What needs to be done:
Only the lines with the string "Details" are needed; return each of them from the entries below.

Recorded data: Begin

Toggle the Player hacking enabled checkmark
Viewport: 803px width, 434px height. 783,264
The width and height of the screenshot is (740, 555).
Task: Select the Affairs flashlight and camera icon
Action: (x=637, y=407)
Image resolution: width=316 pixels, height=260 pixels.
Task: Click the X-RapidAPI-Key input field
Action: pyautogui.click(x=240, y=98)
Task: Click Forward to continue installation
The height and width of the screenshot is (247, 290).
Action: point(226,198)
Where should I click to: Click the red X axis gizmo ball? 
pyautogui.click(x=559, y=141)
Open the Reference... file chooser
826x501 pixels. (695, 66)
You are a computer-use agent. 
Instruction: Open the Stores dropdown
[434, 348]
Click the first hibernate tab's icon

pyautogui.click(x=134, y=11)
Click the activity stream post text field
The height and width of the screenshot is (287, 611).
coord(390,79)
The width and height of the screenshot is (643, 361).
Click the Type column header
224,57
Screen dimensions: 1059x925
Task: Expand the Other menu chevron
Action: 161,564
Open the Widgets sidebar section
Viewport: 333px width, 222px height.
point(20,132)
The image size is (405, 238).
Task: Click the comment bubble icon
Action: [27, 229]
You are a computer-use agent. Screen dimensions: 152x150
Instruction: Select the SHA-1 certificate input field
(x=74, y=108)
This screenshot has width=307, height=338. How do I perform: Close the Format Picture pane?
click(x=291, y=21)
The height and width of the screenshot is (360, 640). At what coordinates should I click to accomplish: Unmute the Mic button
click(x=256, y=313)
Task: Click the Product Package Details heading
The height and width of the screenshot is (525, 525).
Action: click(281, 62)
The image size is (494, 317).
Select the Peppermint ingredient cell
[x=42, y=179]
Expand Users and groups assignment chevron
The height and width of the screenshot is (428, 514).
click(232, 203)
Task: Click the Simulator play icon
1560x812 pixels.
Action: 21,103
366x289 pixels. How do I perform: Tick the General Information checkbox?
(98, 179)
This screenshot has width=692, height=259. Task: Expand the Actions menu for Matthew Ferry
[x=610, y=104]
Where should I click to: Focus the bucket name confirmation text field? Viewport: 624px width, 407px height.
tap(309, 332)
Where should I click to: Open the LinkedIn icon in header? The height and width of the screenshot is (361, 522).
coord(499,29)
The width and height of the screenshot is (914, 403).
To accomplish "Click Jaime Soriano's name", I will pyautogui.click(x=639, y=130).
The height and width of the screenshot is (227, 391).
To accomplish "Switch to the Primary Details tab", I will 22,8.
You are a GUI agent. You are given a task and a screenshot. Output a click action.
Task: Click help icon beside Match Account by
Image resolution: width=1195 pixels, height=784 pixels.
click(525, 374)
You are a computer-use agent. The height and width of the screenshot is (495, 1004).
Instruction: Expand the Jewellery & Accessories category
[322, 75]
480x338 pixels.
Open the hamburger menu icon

Recorded data: End

Task answer:
Task: Click the Product Package Details heading
To accomplish "Switch to the Primary Details tab", I will 22,8.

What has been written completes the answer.